Asked if there is reason to believe Netanyahu is serious about a Palestinian state, Obama said, “We take him at his word when he said that it wouldn't happen during his prime ministership, and so that's why we've got to evaluate what other options are available to make sure that we don't see a chaotic situation in the region.”

Screenshot: Huffington Post

Unnamed administration officials told multiple U.S. media outlets last week that the Obama administration was considering withdrawing from its traditional role as a shield to anti-Israel resolutions at the U.N. Security Council and might even support a U.N. resolution calling for a solution to the Israel-Palestinian conflict based on 1967 borders, which multiple Israeli officials have said would severely endanger Israel's security.

The Obama interview was conducted Friday, a day after the president called Netanyahu to congratulate him on his Likud party’s election. Israeli government officials told Israeli media outlets that the 30-minute telephone conversation was “bitter.”

According to the unnamed sources, Obama asserted in the call that he did not believe Netanyahu supports a two-state solution and suggested the U.S. would not necessarily always support Israel at the U.N.

The Times of Israel quoted Israel’s Channel 10 which reported that Obama left Netanyahu with “the impression that he intends to abandon Israel at the U.N.”

Israel’s Channel 2 reported that contrary to administration statements, the White House has been considering reevaluating its traditional support for Israel at the U.N. for at least four months, not in response to Netanyahu’s comments last week.

Obama told the Huffington Post, “I did indicate to him that we continue to believe that a two-state solution is the only way for the long-term security of Israel, if it wants to stay both a Jewish state and democratic.”

The president said regardless of disagreements, military and intelligence cooperation between the countries would continue.

“But we are going to continue to insist that, from our point of view, the status quo is unsustainable. And that while taking into complete account Israel's security, we can't just in perpetuity maintain the status quo, expand settlements. That's not a recipe for stability in the region,” Obama added.

Obama rebuked Netanyahu over his election day appeal to his supporters to get to the polls, because foreign-funded left-wing organizations were busing Arab citizens to vote. The Arab-Israeli minority votes overwhelmingly for left-wing parties.

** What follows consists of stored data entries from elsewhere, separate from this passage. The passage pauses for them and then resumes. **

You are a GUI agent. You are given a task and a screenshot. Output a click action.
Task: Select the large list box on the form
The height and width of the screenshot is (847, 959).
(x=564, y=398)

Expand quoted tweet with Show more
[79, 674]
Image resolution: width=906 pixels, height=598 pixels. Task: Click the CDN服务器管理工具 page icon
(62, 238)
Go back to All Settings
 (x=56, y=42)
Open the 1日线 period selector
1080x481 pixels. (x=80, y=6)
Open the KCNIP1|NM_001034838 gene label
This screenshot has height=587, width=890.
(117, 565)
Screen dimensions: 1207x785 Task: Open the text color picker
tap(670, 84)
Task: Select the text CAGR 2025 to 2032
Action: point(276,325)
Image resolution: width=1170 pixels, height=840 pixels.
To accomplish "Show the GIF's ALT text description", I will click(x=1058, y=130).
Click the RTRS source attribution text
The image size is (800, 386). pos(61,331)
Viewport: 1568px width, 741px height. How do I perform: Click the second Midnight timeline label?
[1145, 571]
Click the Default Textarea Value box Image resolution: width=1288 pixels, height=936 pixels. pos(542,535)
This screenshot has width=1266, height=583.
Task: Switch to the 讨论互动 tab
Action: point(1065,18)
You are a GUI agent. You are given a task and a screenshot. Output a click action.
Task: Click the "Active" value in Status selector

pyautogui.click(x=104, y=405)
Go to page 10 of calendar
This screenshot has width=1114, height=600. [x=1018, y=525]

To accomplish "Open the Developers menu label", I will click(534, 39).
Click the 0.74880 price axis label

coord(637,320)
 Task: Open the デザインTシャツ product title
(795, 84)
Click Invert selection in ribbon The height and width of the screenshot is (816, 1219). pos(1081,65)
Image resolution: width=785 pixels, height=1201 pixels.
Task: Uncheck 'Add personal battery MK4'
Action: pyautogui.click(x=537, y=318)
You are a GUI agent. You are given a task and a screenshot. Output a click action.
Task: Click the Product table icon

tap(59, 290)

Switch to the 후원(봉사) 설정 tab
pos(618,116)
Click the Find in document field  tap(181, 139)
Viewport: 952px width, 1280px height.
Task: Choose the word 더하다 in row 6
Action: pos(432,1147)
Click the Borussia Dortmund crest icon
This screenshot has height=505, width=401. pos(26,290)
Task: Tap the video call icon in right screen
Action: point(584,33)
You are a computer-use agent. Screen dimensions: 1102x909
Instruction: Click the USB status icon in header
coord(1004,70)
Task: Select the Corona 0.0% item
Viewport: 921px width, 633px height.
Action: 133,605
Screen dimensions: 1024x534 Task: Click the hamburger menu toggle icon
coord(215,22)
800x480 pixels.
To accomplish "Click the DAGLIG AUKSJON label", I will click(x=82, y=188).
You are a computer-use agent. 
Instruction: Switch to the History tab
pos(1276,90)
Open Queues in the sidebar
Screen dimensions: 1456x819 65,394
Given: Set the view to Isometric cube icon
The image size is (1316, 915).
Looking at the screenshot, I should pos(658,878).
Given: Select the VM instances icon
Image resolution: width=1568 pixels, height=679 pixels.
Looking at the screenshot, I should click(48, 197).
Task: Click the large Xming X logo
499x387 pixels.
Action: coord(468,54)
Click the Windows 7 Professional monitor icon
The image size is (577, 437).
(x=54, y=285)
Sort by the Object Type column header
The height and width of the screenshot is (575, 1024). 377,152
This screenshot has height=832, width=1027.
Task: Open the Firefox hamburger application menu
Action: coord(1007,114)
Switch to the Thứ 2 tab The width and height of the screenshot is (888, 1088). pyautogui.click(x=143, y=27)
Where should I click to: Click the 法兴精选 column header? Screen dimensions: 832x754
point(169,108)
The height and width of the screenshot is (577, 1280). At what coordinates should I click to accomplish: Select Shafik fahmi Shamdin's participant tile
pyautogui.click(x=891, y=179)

“We indicated that that kind of rhetoric was contrary to what is the best of Israel's traditions,” the president told the Huffington Post. “That although Israel was founded based on the historic Jewish homeland and the need to have a Jewish homeland, Israeli democracy has been premised on everybody in the country being treated equally and fairly. And I think that that is what's best about Israeli democracy. If that is lost, then I think that not only does it give ammunition to folks who don't believe in a Jewish state, but it also I think starts to erode the meaning of democracy in the country.”

On Iran, Obama acknowledged that the Shiite nation’s leaders have made “vile comments, anti-Semitic comments, comments about the destruction of Israel.”

“It is precisely for that reason that even before I became president, I said Iran could not have a nuclear weapon,” Obama said.

Obama told the Huffington Post he hoped to get an Iran deal completed “in a matter of weeks, not months.”

“I don't want a one-state solution," Netanyahu told MSNBC following the elections. "I want a sustainable, peaceful two-state solution."

However, he also cautioned that "circumstances have to change" for a Palestinian state to be viable.

"[E]very territory that is vacated today in the Middle East is taken up by Islamist forces," he said. "We want that to change so we can realize a vision of real, sustained peace."